THE TASK ▸
Can you give the stretch from the line containing "You are a computer-use agent. Screen" through the end of the records again, swapping "Instruction" for "Goal" and changing nothing else? Leave the pictures out.

[Start]

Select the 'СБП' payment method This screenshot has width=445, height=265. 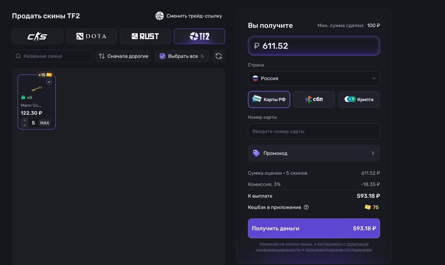click(314, 100)
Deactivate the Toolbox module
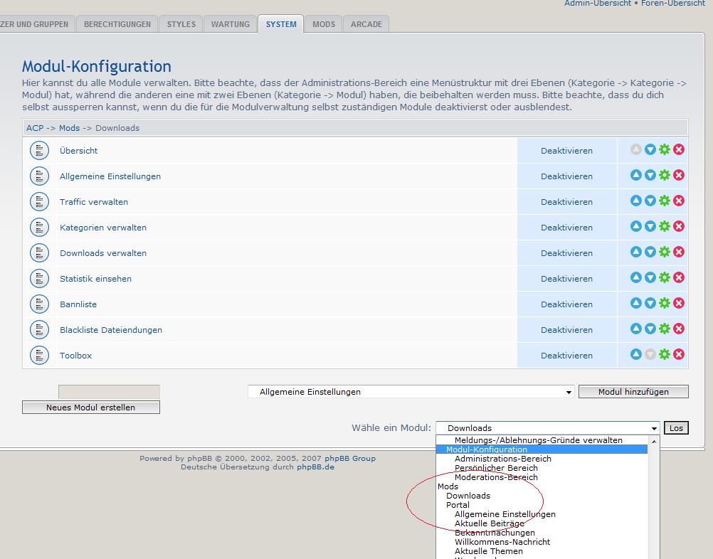 coord(566,356)
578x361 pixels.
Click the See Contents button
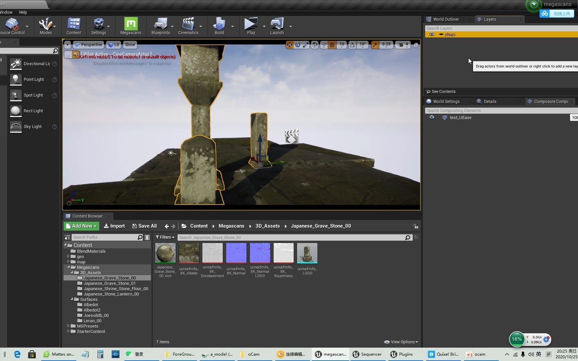[442, 91]
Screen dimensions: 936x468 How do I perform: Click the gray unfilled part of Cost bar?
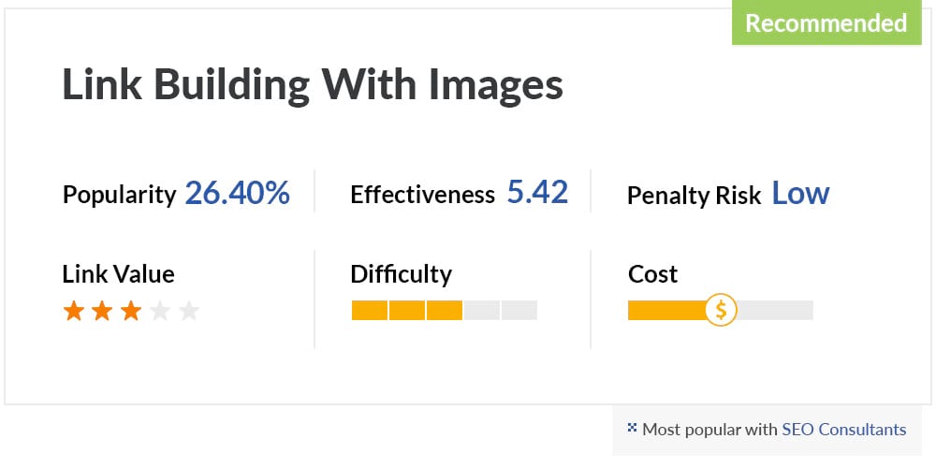coord(775,311)
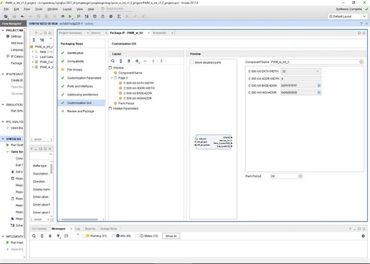Switch to the Schematic tab
Screen dimensions: 370x264
160,32
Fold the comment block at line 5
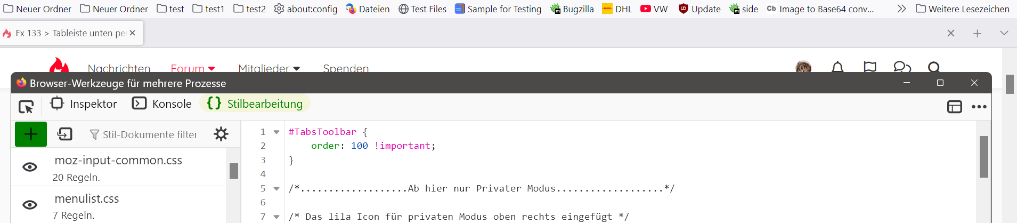The height and width of the screenshot is (223, 1017). [x=276, y=188]
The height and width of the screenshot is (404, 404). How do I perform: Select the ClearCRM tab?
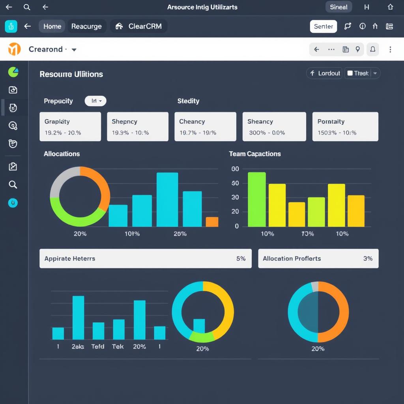point(139,26)
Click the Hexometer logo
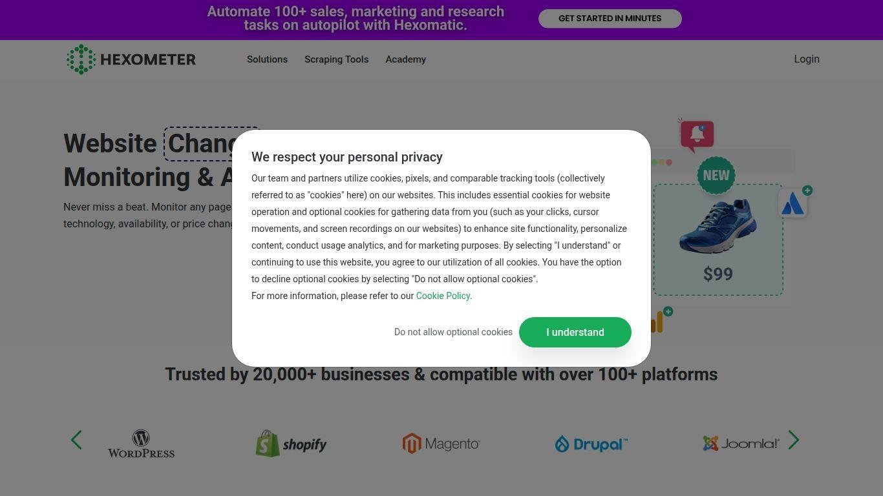The height and width of the screenshot is (496, 883). coord(131,59)
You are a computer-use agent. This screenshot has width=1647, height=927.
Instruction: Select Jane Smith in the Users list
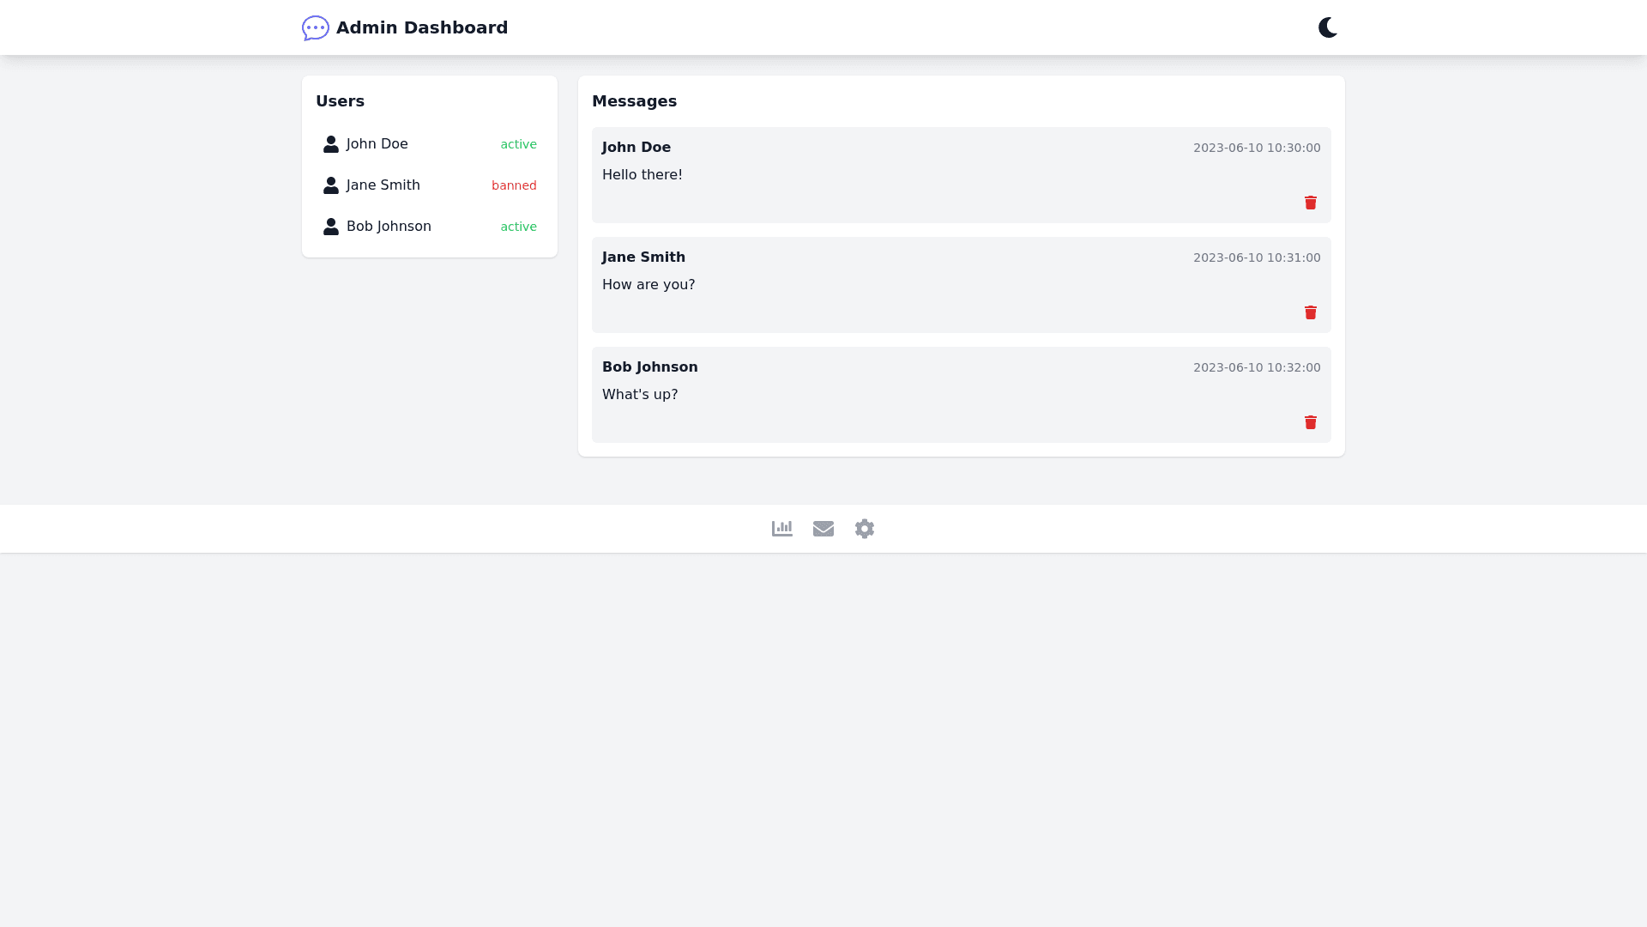(383, 185)
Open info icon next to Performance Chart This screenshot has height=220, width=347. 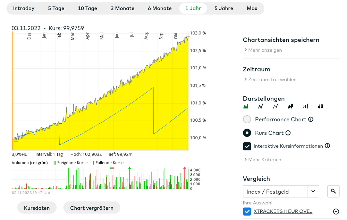pos(311,120)
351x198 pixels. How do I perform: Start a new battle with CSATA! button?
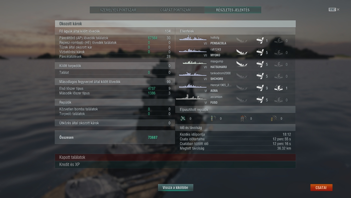[x=321, y=188]
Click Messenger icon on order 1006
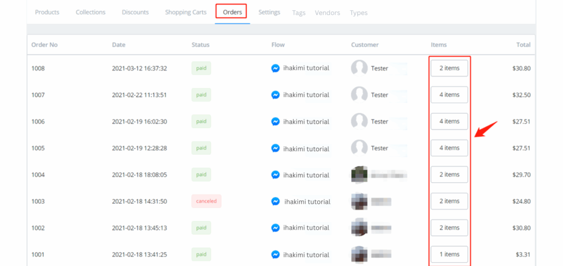 (275, 122)
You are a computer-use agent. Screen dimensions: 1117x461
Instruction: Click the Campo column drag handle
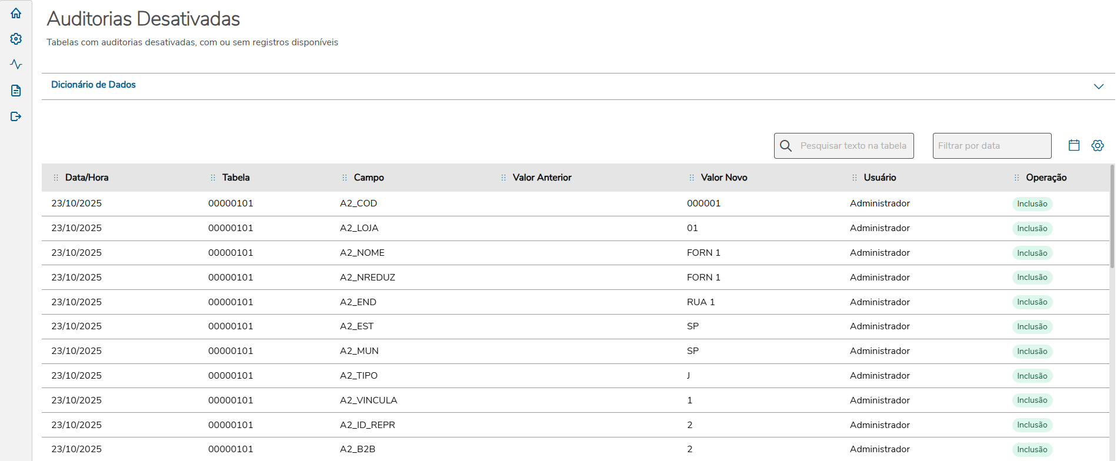(x=345, y=178)
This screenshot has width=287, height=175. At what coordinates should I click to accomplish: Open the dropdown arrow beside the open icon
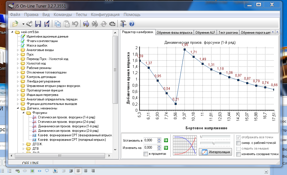tap(23, 24)
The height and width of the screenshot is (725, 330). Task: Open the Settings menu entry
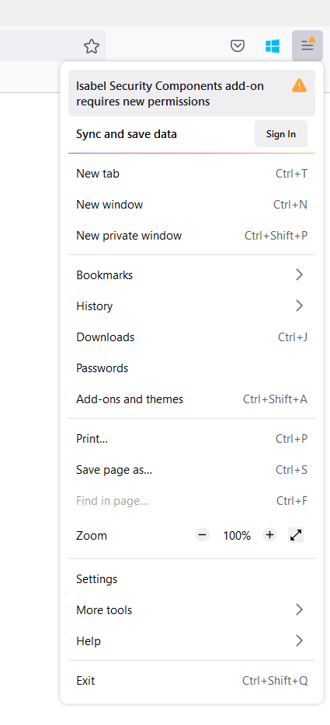(192, 579)
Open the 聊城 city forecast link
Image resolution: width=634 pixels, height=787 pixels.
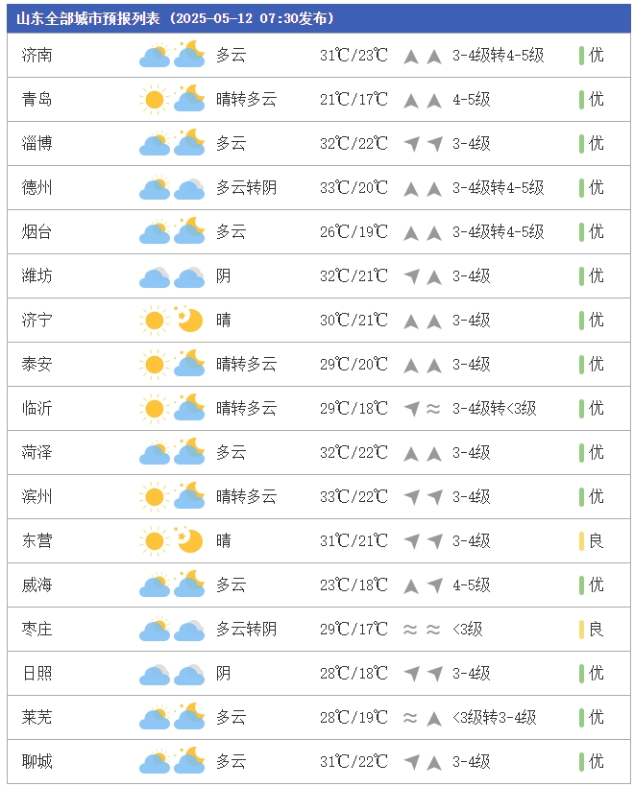tap(37, 762)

[End]

TASK ANSWER ▸
You are a computer-use agent. Screen dimensions: 1117x461
Goal: Click the Campo column drag handle
(x=345, y=178)
This screenshot has width=287, height=175. At what coordinates should I click to accomplish: Open the dropdown arrow beside the open icon
tap(23, 24)
The height and width of the screenshot is (725, 330). Task: Open the Settings menu entry
(192, 579)
Open the 聊城 city forecast link
Image resolution: width=634 pixels, height=787 pixels.
tap(37, 762)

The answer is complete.